The aim of the database was to make data available for surveillance and research of OSCC. We have planned a number of specific studies based on data from the database. An example is the investigation of the impact of p16 on survival. Evaluation of p16 status of all cases of OSCC treated at Rigshospitalet was implemented in 2010 with p16-positivity defined as immunohistochemistry staining above 70%. Opposite to the proportion of p16-positive cases in oropharyngeal cancer, only a minority of the evaluated oral cavity cancer cases in our database were p16-positive.
We plan to continuously update the contents of the database to include data on patients diagnosed with OSCC in the most recent years, thereby always making recent data available for future studies.
The APC model showed a significant effect of age on the incidence of OSCC among women, yet not among men. There is no obvious explanation to why the effect of age was not significant for men. It should however, be noted that the p-values for age cohort and age period deviance were both less than 0.1 and therefore not far from being significant. An effect of age on the incidence of OSCC among men might therefore not be dismissed completely.
Overall, there was a significant APC effect. This might be a result of the highly significant age effect for women. The cohort effect, with a decrease in the years leading up to, and following 1940, should also be noted, as this also has been observed in prior reports for head and neck cancer.27,28
All information in the database is based on registrations from the DPR and on reports by clinicians in medical charts. This will inevitably be associated with registration errors, and missing data are therefore a substantial limitation to the database. Further, all data were collected manually by the authors of this article, and hence is associated with registration bias as well. A substantial percentage of the data has however, as previously mentioned, been validated through two authors independently reviewing cases, and we will to continue to validate data from the database.
The decrease in missing data from 41.3% to 13.6% for patients diagnosed before and after 2007 is most likely explained by the digitalization of medical charts in 2007. Further, because the number of cases with missing data decreased every year after 2007, we expect future data collection to hold minimal levels of missing data. A minor level of missing data will however, be inevitable due to emigration.

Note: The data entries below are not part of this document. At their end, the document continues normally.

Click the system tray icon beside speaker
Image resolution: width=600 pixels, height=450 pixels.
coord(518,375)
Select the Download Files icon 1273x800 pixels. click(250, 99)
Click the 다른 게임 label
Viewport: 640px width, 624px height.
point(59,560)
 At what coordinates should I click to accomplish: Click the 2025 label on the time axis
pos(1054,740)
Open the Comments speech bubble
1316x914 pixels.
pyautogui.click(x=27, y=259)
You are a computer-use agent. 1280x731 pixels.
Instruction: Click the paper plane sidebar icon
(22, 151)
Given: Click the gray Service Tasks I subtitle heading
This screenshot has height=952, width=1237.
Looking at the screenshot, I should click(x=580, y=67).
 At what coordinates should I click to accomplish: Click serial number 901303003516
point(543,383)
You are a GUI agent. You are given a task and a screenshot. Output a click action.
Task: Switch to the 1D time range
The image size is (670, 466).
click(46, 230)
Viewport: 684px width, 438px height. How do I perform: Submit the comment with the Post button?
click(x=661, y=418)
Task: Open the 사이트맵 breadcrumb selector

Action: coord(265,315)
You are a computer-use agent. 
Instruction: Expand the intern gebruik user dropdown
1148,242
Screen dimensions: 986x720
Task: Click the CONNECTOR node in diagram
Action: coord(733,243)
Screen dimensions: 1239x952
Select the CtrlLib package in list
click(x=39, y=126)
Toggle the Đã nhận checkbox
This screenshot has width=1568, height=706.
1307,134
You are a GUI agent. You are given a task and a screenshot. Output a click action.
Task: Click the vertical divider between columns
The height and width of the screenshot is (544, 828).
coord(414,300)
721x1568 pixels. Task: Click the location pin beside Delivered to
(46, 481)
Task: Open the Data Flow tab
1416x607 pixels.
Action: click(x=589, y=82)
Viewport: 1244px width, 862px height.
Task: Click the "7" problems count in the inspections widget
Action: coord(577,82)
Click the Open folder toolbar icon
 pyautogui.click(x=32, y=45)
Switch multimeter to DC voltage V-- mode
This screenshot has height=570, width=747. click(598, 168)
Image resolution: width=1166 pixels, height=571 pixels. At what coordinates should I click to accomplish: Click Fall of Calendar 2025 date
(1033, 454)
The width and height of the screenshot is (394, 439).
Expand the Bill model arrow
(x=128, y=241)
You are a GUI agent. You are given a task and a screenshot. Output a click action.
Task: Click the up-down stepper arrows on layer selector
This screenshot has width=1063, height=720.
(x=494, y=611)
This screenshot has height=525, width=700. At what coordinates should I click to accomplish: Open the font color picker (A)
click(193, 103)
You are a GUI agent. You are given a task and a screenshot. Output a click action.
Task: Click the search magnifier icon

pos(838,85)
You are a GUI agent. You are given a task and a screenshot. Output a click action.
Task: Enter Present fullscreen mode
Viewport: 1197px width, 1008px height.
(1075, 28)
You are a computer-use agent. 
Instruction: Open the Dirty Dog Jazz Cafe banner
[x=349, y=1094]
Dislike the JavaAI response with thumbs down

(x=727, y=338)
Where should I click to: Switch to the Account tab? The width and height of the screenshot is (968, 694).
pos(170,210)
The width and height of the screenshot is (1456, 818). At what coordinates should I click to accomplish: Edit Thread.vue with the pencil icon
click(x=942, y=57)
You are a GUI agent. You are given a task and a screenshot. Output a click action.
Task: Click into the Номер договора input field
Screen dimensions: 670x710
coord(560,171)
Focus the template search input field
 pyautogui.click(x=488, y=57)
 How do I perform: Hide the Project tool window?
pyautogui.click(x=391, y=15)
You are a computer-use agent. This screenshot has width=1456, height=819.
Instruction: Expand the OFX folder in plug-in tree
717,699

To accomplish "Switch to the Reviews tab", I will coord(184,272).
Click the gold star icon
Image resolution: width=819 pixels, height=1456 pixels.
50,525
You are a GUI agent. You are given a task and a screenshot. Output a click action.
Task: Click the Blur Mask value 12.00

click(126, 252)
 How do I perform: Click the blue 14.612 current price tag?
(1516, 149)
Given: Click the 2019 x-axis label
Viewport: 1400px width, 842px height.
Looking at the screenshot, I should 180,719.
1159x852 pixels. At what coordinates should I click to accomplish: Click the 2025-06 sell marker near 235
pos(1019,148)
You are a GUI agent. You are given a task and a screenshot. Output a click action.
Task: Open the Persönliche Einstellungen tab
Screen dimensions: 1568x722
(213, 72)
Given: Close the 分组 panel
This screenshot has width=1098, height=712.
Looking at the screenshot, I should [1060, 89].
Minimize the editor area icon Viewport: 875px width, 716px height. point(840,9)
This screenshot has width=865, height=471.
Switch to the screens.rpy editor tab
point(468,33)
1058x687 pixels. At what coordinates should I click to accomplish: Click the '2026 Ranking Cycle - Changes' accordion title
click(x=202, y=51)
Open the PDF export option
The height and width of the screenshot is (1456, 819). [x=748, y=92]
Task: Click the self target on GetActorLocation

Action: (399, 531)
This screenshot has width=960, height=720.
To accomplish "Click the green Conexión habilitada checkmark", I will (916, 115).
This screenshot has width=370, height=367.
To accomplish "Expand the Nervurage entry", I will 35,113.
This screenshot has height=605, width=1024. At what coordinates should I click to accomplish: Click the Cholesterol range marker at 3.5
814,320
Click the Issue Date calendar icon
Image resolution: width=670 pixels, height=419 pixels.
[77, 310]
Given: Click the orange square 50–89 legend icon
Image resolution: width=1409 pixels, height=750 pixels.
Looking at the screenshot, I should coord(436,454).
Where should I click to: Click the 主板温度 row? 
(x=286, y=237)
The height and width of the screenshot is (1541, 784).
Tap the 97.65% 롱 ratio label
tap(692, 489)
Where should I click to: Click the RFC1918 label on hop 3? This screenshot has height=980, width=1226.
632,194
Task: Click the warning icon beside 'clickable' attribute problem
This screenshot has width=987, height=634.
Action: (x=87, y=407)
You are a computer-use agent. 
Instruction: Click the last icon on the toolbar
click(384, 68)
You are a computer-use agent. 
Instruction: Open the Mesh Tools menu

In conclusion, with the COrCa database we have established one of the largest existing databases of OSCC patients at present, consisting of 1,399 consecutive patients. With its elaborate content, data for numerous retrospective studies are available, including advanced survival analyses, among others. Furthermore, it creates a basis for future prospective studies of OSCC. Hopefully it will expand our knowledge and understanding of OSCC and improve the survival of patients.
Kathrine Kronberg Jakobsen was funded by the Danish Cancer Society (grant number: R165-A10483-16-S7) and the University of Copenhagen (grant number: A5090). The funders had no role in study design, data collection and analysis, decision to publish, or preparation of the manuscript.
Professor Lena Specht reports non-financial support from Merck Serono (participation in international scientific conferences), personal fees from MSD and Kyowa Kirin, personal fees and non-financial support from Takeda, and grants from Varian, outside the submitted work. The authors report no other conflicts of interest in this work.